You can promote your campaigns within your website, on social media or through a paid media campaign. By promoting high-quality content that is also useful to your prospects, you’re already starting to build a relationship based on trust and are creating a list of email contacts that are far more powerful for your business than buying an unvetted list!

Event sponsorships

I get it, there are times you’re thinking “but I just want an easy to way to get in my ideal customer’s inbox.” While email list buying isn’t your answer, event sponsorship very well might be!

Conferences and trade events often have varying levels of sponsorship available. Depending on their terms and conditions, there will usually be an option for you to get in the inbox of attendees one way or another. 

Sometimes the event will send an email about your product or service to the attendee list from its own account. This means that attendees will get an email from the event host, but it will be about your company. This type of opt-in should be clear in the attendee terms and conditions when people register.

Rarely (but it happens) an event’s terms will stipulate that attendee information will be given to event sponsors. In this case, you’ll receive the attendee list from that event.

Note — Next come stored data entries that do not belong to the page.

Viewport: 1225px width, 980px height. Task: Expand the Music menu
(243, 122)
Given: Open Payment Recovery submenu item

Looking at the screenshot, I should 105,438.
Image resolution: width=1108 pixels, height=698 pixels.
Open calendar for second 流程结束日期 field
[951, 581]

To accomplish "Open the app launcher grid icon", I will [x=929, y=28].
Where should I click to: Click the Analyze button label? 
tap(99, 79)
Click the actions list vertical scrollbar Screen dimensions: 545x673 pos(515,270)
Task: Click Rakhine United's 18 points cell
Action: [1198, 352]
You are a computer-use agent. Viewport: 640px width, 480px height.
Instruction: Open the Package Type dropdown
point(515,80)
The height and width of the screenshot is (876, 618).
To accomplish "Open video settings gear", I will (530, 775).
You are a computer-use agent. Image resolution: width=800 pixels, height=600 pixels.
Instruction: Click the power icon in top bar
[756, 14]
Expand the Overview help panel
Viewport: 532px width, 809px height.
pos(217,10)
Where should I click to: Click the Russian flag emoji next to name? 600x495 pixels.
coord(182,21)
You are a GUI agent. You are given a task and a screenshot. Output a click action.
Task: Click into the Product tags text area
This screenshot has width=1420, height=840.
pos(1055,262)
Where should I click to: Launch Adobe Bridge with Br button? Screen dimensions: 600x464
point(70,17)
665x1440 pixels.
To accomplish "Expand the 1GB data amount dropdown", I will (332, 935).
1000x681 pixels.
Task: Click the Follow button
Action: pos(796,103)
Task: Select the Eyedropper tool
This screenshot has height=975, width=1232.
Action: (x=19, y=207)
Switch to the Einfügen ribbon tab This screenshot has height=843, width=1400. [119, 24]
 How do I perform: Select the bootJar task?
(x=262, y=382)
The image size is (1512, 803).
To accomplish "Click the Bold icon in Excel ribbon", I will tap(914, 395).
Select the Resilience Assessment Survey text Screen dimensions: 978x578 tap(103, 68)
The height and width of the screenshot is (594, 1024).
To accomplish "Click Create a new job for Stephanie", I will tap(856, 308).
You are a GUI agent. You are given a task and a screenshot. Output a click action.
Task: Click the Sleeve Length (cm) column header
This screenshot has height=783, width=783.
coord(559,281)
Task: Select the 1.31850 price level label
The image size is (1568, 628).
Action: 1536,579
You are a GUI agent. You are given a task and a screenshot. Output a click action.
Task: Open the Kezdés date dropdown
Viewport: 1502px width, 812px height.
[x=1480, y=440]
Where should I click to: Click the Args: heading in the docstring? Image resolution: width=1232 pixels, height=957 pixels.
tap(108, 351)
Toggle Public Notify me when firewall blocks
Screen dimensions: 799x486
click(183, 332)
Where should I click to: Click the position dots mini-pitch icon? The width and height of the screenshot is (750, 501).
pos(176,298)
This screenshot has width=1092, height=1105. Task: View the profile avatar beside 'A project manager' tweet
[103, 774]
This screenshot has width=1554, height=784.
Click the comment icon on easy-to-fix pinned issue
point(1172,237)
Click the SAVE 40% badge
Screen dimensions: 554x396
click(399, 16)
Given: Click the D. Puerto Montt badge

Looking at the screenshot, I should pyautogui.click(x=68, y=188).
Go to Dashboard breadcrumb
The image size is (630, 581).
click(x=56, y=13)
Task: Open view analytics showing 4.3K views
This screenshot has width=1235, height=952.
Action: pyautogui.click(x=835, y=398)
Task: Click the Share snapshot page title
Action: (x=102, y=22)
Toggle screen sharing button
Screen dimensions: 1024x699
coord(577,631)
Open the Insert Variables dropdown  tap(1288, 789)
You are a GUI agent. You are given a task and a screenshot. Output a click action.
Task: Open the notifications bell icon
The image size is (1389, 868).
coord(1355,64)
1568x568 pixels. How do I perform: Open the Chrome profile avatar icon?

You might be saying “but Kristen, isn’t that buying a list in a way?” You’re not entirely wrong. 

But, in this instance, you’ll have visibility on the event’s opt-in policy and you’ll be able to ascertain that the list is above board. Just be careful how you use the list! Make sure these contacts know how you received their information upfront and why you are following up with them.

Focus on the quality of your marketing, not on what’s easy

With all of the regulation that has come into effect in the last decade, it’s safe to say that email list buying should not be in your 2020 marketing plans. 

You know the old saying, if something seems too good to be true, it probably is. 

List buying might seem like an easy way to kickstart your email marketing. But the reality is the risks you’re taking can have long-lasting effects on your deliverability, the health of your database and the trust consumers have in your business. 

Put your focus on the things that will bring you qualified leads, the right way. It might not be as quick, but the payoff will be enormous!